- Assigned task 1
In the article on the Chicago women's speak-out, shorten the paragraph that begins "Chicago - The Chicago International Women's Day Planning Committee hosted" to two or three sentences, keeping its main facts.
- Assigned task 2
According to the article on the Chicago women's speak-out, how many people does the U.S. government estimate are trafficked into the U.S. each year?

Women step out and speak-out

Chicago - The Chicago International Women's Day Planning Committee hosted a Fall Speak-Out at the end of October at Roosevelt University. Toni Bond of Chicago Abortion Fund (CAF) and African American Women Evolving kicked off the meeting. Toni focused her discussion on what she called "the perverse relationship between race and reproduction," giving a history of this relationship from slavery to today. She included in this history the limitations within the pro-choice movement and challenged it to operate from an "anti-racist, human-rights framework."

For example, while CAF is confronted daily with the consequences of the Hyde Amendment which denies women on medicaid abortion services, forcing them to sell everything from their TVs to their bodies, the pro-choice movement largely focuses on abortion rights, not access. Toni declared, "I want to know when we're going to reverse the Hyde Amendment? I hear pro-choice activists say it's not possible to win so they don't bother trying. It speaks volumes to their value of women of color. When you don't work to overturn Hyde, you collude with the anti-choicers and maintain a connection between race and reproduction."

Alissa Hull of the Young Women's Empowerment Project spoke next on the sexual trafficking of women and girls, saying that the U.S. government's estimates that 50,000 per year are trafficked into the U.S. are low. She stressed the need to make a distinction between sexual and labor trafficking, noting that sexual assault is more than a labor issue. She said that what is needed in this time of globalization is to "globalize dignity." Maria Gonzoles of the Day Labor Organizing Project, and a day laborer herself, was the third speaker. She said, "Women arrive at the day labor agencies at 5 a.m. after dropping children off at a babysitter's around 3 a.m. Sometimes you stand in line for hours not knowing if you'll get work or what kind of a job you'll be sent to. You have to take anything you can get."

She talked about discrimination from agencies that only hire men for certain jobs and "the offers to exchange sexual favors for work. You have to be nice to them if you want to work." Maria asked, "How can women come together to create alternatives? People talk about 'rights' but we just can't find them."

The thoughtfulness of these three speakers can help us rethink not only where the Women's Liberation Movement is headed, but where other movements need to go as well.

- Data extract
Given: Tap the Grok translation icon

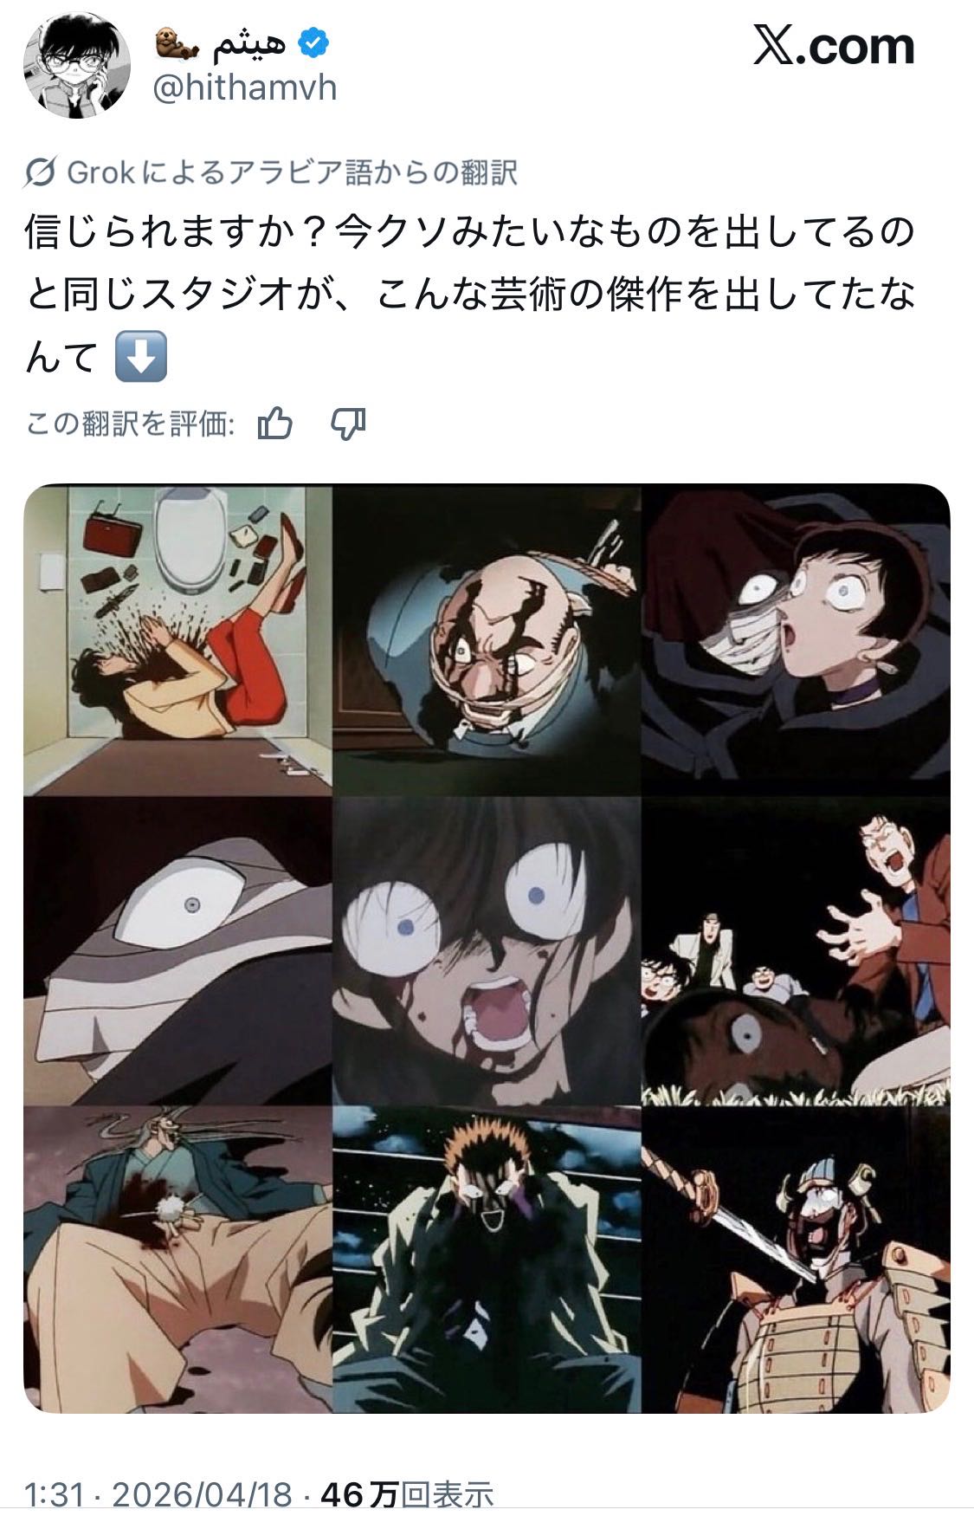Looking at the screenshot, I should (42, 173).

- Written response 1
At the end of October, the Chicago International Women's Day Planning Committee held a Fall Speak-Out at Roosevelt University, which Toni Bond of the Chicago Abortion Fund and African American Women Evolving opened. She traced "the perverse relationship between race and reproduction" from slavery to today. She also challenged the pro-choice movement's limitations, urging it to work from an "anti-racist, human-rights framework."

- Written response 2
The government estimates 50,000 per year.